On 3/21/24 19:51, Aaron Puchert wrote:
Am 21.03.24 um 22:54 schrieb Joe Salmeri:
Just found this link on another forum
https://forum.garudalinux.org/t/efivars-is-full-is-this-a-problem/34616/13
IS it a problem for the efivars directory to be full?
It is not a problem. /sys/firmware is not a “real” filesystem, it is part of a RAM-based filesystem called sysfs.
I'm afraid that is wrong, because it mixes up two different filesystems. Yes, /sys hosts a sysfs that lives in memory and should have no size limitation. But there is an efivarfs file system at /sys/firmware/efi/efivars, and that has a size limitation (what df shows). In fact there are quite a few more:
$ awk '$2 ~ /^\/sys/ {print $1, $2}' /proc/mounts sysfs /sys securityfs /sys/kernel/security cgroup2 /sys/fs/cgroup pstore /sys/fs/pstore efivarfs /sys/firmware/efi/efivars bpf /sys/fs/bpf debugfs /sys/kernel/debug tracefs /sys/kernel/tracing fusectl /sys/fs/fuse/connections configfs /sys/kernel/config
Apparently, only efivarfs has a size limitation. (pstore is also quite limited, but df doesn't show anything for me.)

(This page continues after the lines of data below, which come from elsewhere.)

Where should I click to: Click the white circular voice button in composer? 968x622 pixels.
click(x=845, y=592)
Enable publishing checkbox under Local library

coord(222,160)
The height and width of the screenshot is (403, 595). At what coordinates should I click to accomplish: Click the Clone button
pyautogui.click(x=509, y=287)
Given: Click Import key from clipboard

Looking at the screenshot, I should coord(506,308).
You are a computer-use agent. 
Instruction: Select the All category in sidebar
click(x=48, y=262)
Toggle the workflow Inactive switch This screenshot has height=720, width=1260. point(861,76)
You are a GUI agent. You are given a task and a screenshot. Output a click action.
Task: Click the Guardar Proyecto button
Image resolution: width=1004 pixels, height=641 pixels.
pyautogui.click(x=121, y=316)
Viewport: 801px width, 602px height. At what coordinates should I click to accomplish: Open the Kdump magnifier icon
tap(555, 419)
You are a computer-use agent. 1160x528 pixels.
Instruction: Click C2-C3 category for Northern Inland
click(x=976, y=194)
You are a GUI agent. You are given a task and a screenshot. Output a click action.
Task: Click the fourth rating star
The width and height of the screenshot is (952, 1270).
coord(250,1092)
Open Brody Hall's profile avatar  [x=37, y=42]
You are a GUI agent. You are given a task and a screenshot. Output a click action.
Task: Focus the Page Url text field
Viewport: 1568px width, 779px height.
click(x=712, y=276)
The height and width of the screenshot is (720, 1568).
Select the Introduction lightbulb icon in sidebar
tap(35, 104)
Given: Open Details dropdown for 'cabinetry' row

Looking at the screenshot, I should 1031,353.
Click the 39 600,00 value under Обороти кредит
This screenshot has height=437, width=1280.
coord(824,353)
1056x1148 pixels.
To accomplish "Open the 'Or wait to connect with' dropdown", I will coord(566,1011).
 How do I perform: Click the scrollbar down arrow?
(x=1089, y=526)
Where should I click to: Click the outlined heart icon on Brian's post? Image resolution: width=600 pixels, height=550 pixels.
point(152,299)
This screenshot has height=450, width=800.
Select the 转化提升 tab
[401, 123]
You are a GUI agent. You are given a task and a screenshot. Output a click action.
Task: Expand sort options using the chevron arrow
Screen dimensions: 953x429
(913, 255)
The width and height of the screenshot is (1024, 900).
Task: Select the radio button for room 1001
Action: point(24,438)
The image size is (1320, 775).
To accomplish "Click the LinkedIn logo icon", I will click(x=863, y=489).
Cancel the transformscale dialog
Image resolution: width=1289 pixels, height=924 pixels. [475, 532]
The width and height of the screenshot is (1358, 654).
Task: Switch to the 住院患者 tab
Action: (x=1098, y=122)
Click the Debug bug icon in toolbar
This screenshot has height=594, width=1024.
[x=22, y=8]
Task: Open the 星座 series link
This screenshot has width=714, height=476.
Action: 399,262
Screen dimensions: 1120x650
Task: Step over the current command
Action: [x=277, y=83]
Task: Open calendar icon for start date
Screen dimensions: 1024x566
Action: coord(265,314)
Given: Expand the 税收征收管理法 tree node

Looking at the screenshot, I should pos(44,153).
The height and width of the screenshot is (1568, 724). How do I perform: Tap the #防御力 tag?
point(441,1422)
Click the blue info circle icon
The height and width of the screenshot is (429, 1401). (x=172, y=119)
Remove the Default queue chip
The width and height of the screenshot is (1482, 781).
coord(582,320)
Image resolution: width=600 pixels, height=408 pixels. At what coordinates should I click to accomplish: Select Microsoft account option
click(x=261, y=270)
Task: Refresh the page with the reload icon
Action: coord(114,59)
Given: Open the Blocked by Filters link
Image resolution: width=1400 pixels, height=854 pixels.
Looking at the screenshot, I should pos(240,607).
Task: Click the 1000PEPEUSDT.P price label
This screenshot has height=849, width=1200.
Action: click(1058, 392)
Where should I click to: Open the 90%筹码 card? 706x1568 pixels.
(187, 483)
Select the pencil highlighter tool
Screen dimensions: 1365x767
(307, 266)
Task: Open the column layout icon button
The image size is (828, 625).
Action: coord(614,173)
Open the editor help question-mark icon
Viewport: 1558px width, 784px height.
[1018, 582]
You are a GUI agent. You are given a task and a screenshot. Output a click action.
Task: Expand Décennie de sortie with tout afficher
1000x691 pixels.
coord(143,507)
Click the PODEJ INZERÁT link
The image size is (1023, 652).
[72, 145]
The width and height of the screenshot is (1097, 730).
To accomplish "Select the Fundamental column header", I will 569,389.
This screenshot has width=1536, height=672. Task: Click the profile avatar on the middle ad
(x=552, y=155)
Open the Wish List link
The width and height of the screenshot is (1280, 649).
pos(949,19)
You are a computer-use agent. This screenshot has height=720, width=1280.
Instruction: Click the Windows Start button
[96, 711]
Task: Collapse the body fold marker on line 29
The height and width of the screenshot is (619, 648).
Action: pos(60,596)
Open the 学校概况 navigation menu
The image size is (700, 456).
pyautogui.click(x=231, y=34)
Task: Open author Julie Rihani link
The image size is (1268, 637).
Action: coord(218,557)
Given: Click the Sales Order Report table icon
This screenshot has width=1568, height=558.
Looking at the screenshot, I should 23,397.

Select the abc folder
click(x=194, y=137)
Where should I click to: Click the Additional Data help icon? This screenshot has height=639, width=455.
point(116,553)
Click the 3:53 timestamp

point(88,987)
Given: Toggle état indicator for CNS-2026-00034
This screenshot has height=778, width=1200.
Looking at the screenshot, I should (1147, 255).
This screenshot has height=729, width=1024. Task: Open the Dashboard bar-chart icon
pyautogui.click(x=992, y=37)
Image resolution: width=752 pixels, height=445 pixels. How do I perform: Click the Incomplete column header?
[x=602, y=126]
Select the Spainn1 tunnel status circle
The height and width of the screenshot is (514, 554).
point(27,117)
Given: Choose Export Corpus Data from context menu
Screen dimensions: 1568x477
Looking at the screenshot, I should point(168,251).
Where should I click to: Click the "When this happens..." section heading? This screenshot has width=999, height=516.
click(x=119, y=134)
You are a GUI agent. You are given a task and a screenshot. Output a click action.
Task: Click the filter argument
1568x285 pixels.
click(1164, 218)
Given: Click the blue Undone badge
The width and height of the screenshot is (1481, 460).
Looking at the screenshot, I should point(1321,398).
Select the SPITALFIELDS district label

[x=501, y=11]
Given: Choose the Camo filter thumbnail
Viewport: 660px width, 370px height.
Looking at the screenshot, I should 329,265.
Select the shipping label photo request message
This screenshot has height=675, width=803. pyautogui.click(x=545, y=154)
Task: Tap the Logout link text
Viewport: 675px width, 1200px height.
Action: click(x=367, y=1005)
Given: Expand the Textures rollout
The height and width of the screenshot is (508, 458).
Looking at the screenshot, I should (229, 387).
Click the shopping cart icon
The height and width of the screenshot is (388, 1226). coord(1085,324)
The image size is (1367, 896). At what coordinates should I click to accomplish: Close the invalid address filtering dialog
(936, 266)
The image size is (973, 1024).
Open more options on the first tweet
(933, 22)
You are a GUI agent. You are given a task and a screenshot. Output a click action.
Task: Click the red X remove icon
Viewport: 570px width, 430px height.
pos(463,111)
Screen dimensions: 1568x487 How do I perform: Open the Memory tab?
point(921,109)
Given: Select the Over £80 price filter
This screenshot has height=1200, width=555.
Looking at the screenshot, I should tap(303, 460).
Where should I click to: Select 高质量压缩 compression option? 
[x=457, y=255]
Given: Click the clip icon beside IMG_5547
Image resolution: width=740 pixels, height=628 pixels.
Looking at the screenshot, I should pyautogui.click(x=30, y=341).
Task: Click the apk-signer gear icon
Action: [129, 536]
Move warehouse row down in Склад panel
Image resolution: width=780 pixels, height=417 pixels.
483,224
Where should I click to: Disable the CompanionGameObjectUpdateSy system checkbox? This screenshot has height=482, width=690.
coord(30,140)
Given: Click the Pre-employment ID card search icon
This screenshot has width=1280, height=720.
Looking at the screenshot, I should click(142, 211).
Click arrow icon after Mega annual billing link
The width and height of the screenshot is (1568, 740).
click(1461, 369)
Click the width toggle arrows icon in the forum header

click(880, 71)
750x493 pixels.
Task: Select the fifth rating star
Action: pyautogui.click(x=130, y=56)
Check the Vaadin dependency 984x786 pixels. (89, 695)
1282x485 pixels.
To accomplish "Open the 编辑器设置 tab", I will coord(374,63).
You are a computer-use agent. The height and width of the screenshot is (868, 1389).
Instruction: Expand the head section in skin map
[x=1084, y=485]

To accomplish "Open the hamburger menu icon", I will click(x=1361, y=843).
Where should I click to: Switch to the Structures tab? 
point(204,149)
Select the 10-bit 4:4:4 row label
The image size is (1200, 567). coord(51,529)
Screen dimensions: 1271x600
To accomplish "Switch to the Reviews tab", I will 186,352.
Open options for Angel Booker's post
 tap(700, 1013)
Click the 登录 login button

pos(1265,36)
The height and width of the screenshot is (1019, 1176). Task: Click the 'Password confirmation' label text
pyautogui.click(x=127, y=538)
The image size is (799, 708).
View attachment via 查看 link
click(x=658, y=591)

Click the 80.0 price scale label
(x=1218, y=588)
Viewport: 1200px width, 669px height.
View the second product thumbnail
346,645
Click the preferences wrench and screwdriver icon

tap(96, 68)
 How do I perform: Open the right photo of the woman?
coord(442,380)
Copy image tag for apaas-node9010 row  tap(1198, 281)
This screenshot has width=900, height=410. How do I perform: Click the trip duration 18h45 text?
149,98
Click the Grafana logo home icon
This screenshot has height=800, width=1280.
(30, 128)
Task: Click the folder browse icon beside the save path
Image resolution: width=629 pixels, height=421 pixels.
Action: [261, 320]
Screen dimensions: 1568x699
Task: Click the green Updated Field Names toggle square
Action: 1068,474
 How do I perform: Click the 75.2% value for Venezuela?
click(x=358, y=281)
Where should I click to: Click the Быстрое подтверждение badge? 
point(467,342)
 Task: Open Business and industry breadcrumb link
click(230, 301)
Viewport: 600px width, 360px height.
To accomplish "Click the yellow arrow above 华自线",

Since sysfs resides in memory, it is kind of a temporary structure that gets recreated fresh at every boot. There is no need to make it larger than whatever virtual files it needs to contain, so usually it appears to be full or nearly full.
Does it?
$ df /sys Filesystem 1K-blocks Used Available Use% Mounted on sysfs 0 0 0 - /sys
NVRAM and EFI boot variables are not related to the sysfs virtual filesystem.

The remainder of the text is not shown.